* _Required work_: Can you update the records below so that every "Instagram" becomes "Facebook", with everything else unchanged and the pictures left out?

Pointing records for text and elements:
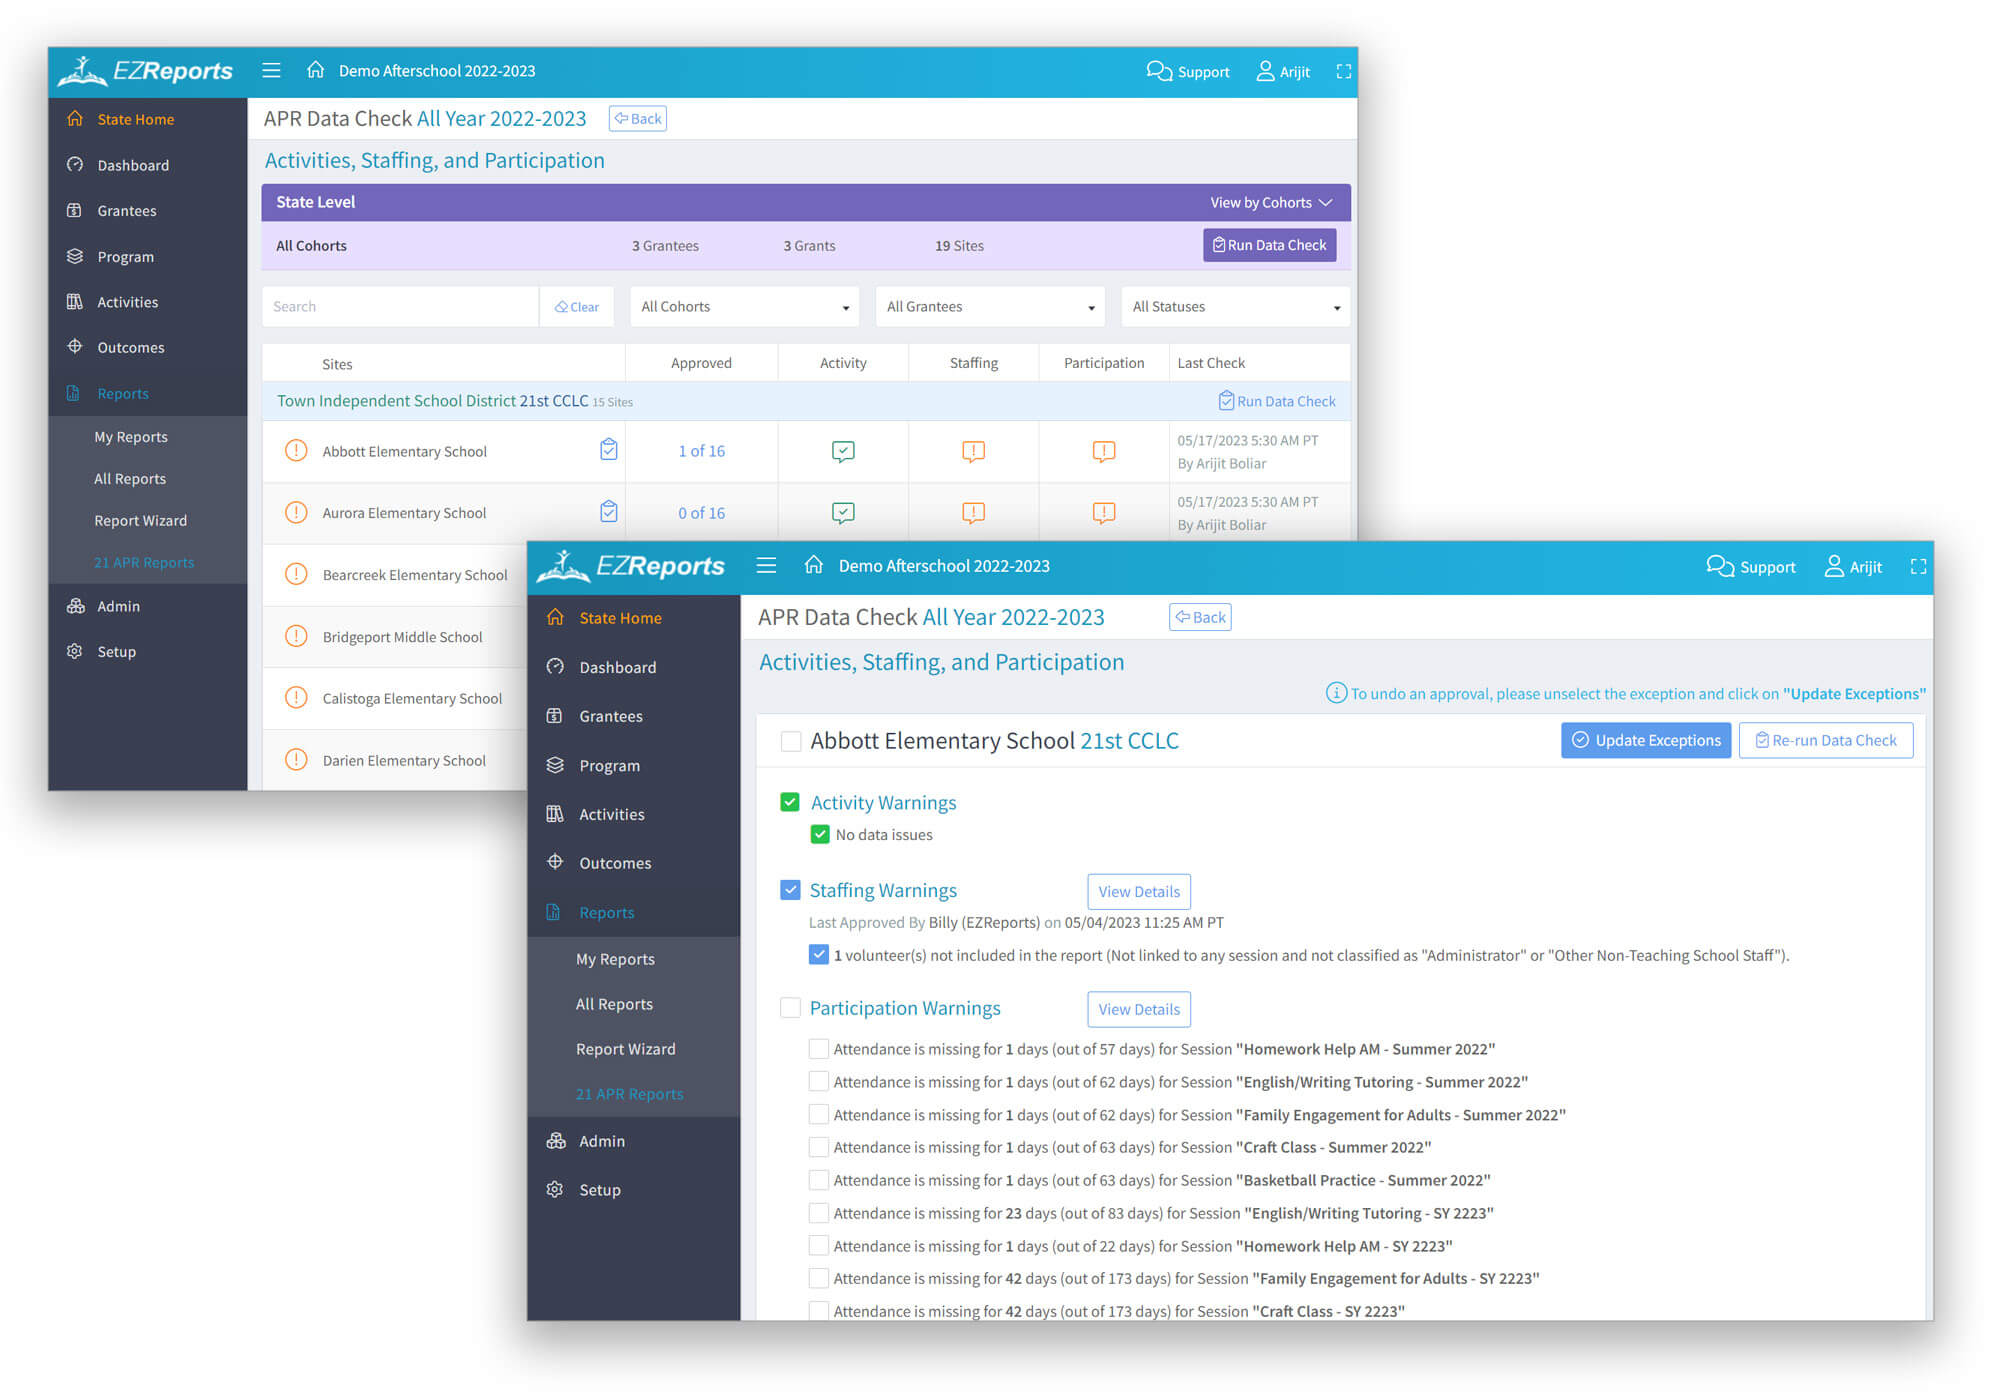Uncheck the Staffing Warnings checkbox
Image resolution: width=2000 pixels, height=1396 pixels.
[790, 890]
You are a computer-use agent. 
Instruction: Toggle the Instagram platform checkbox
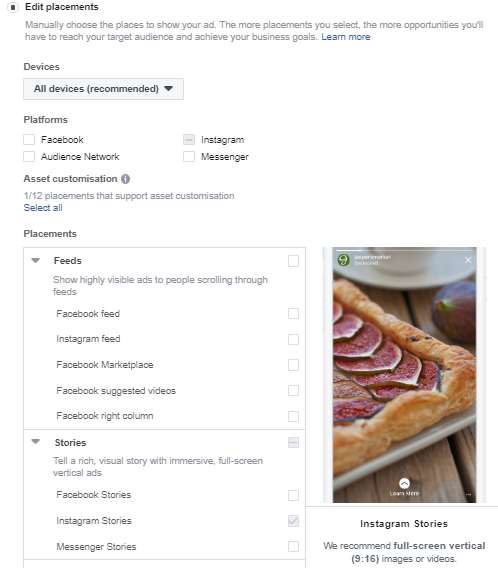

* _Completed exercise_:
Uncheck the Staffing Warnings checkbox
Image resolution: width=2000 pixels, height=1396 pixels.
[790, 890]
You are a computer-use agent. 
Instruction: Toggle the Facebook platform checkbox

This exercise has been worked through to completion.